What to work on> Your copy begins at the line with "At what coordinates should I click to accomplish: Click" and runs through the end of the data below. Set down only those lines exactly, without pictures.

[Collected data entries]
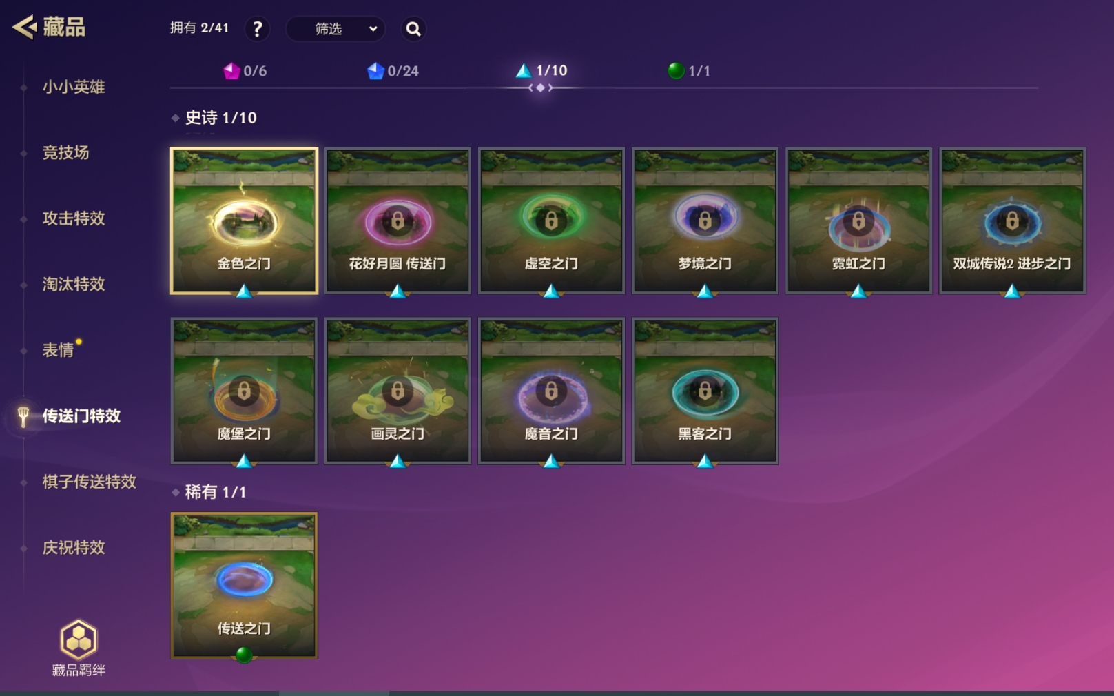Select the cyan triangle 1/10 rarity tab

pos(541,71)
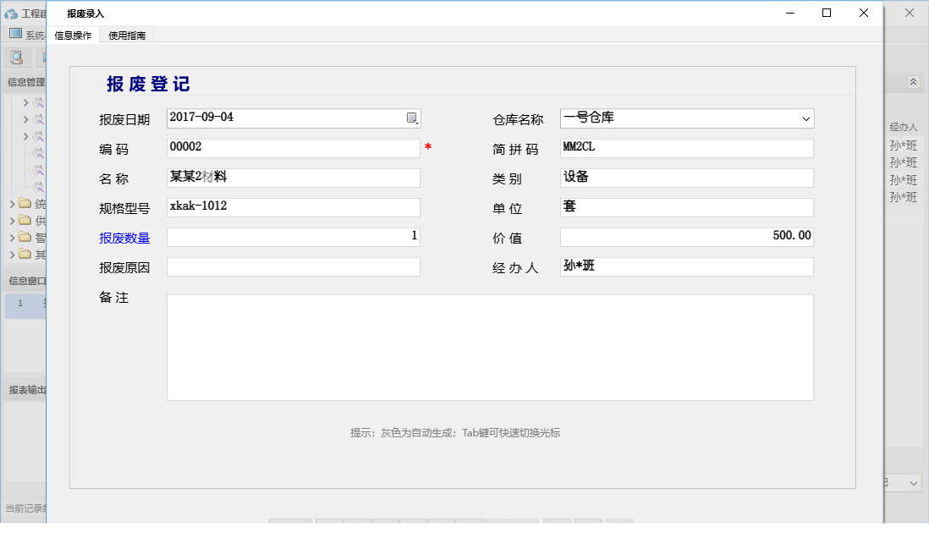Open the 仓库名称 warehouse dropdown

[x=805, y=118]
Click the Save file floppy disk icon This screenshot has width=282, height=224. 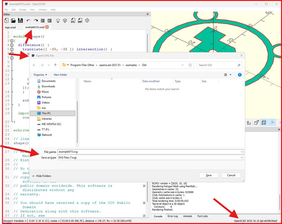click(x=20, y=20)
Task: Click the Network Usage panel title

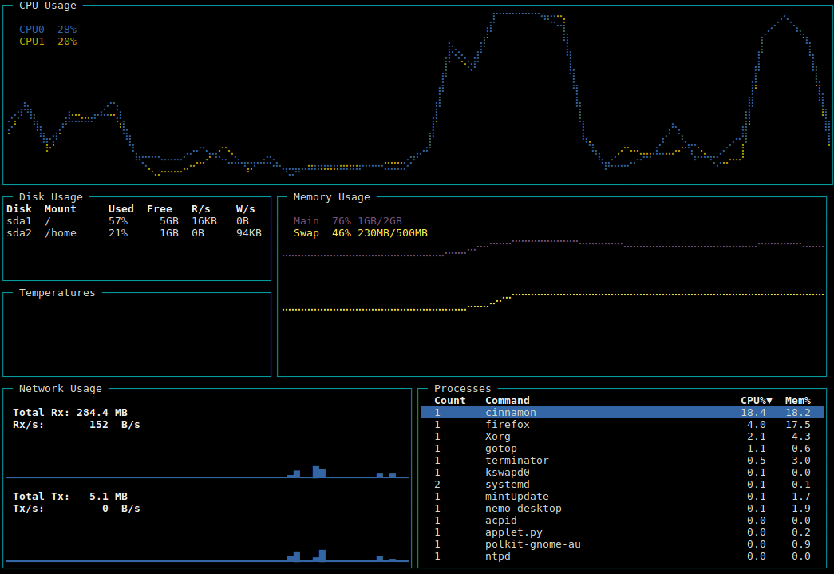Action: click(61, 389)
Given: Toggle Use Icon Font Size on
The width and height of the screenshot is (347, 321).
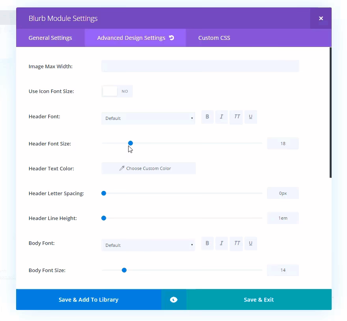Looking at the screenshot, I should click(110, 91).
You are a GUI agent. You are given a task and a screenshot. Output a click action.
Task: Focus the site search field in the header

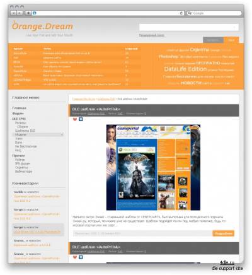[x=188, y=27]
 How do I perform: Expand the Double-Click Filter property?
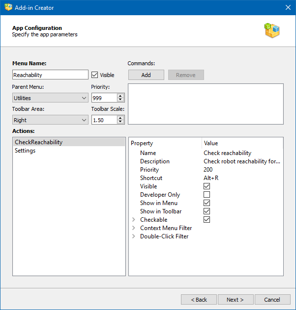pyautogui.click(x=134, y=236)
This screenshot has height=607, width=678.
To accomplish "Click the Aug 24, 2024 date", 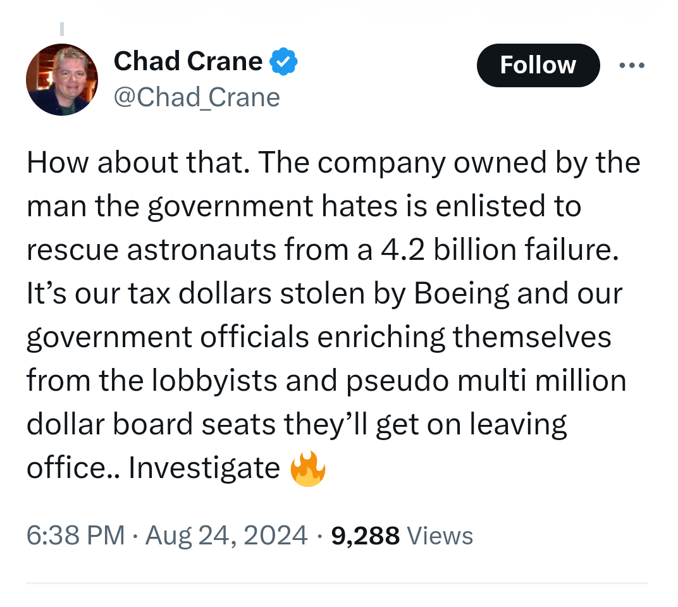I will click(226, 536).
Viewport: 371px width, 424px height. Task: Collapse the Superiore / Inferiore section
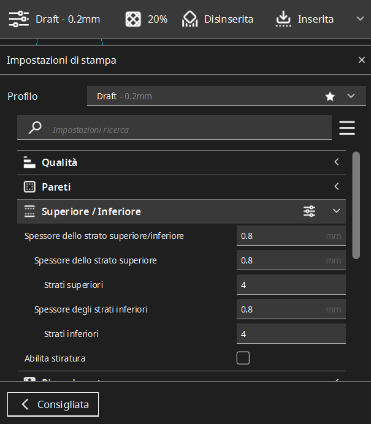pos(336,211)
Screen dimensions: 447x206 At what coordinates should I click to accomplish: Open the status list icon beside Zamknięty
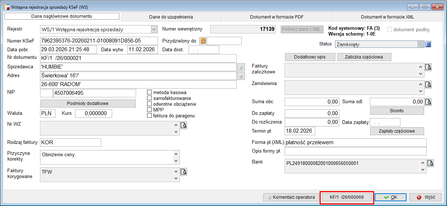[428, 44]

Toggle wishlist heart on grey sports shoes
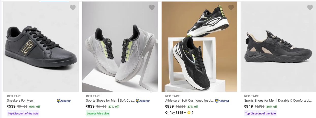pyautogui.click(x=152, y=8)
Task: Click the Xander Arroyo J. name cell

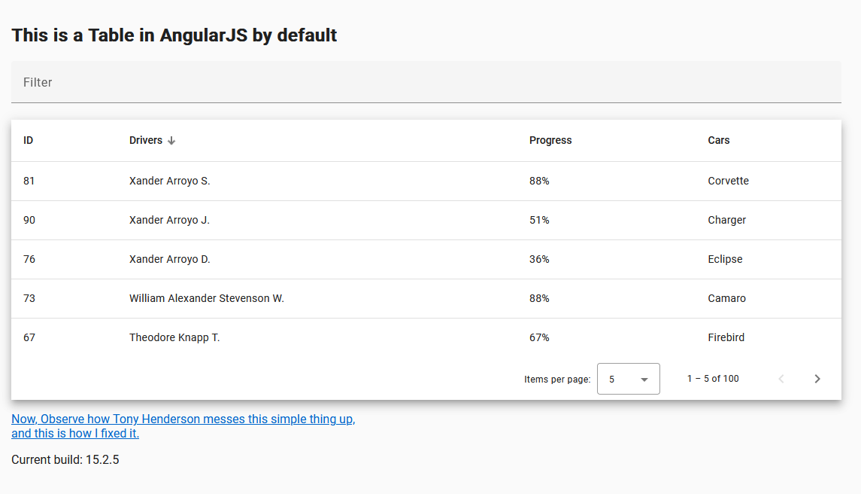Action: (x=169, y=221)
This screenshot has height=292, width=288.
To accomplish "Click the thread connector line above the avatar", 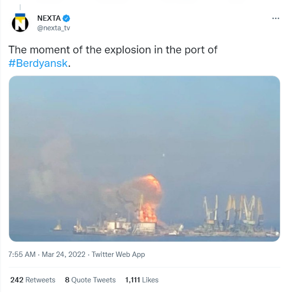I will [x=20, y=5].
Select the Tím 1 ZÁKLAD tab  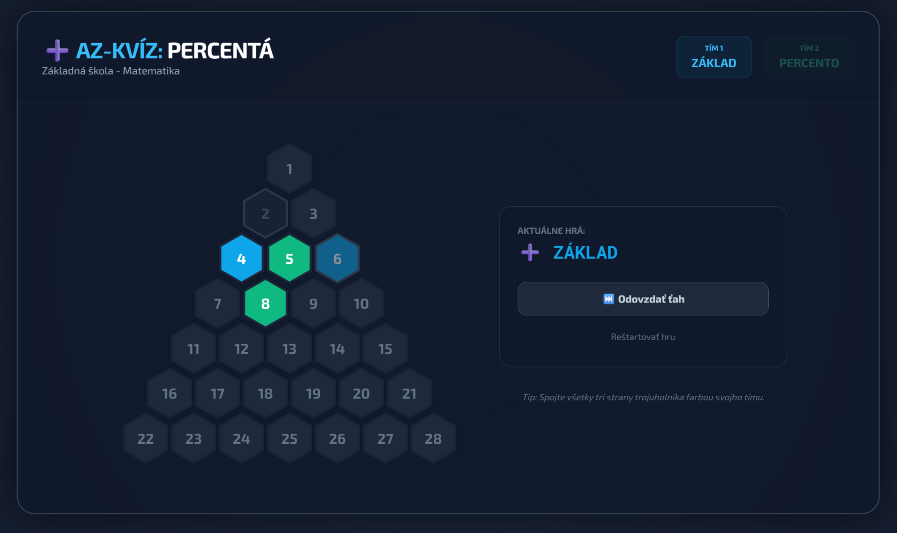tap(714, 57)
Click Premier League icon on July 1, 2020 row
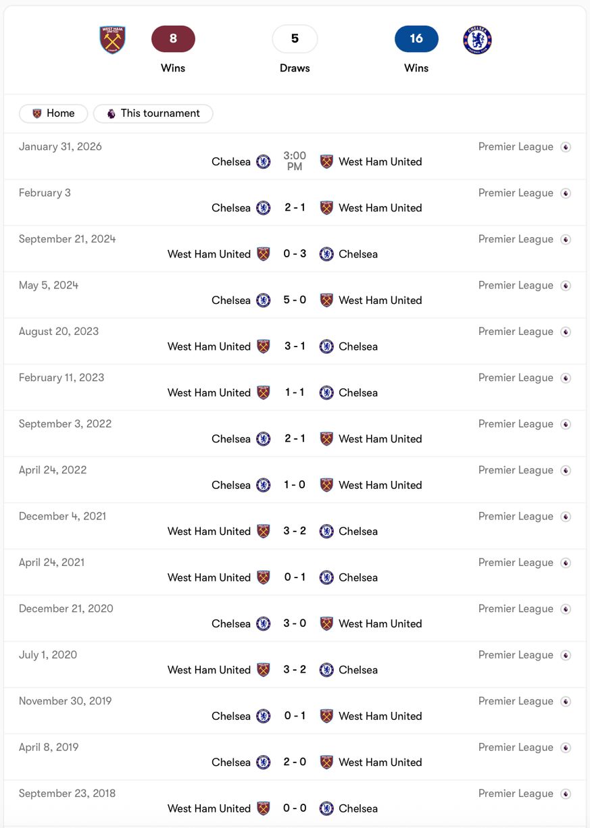The image size is (590, 828). [x=566, y=655]
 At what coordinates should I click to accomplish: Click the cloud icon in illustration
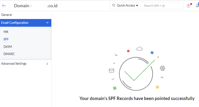click(139, 49)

Answer box>
 At what coordinates should I click to accomplish: Click the cloud icon in illustration
click(139, 49)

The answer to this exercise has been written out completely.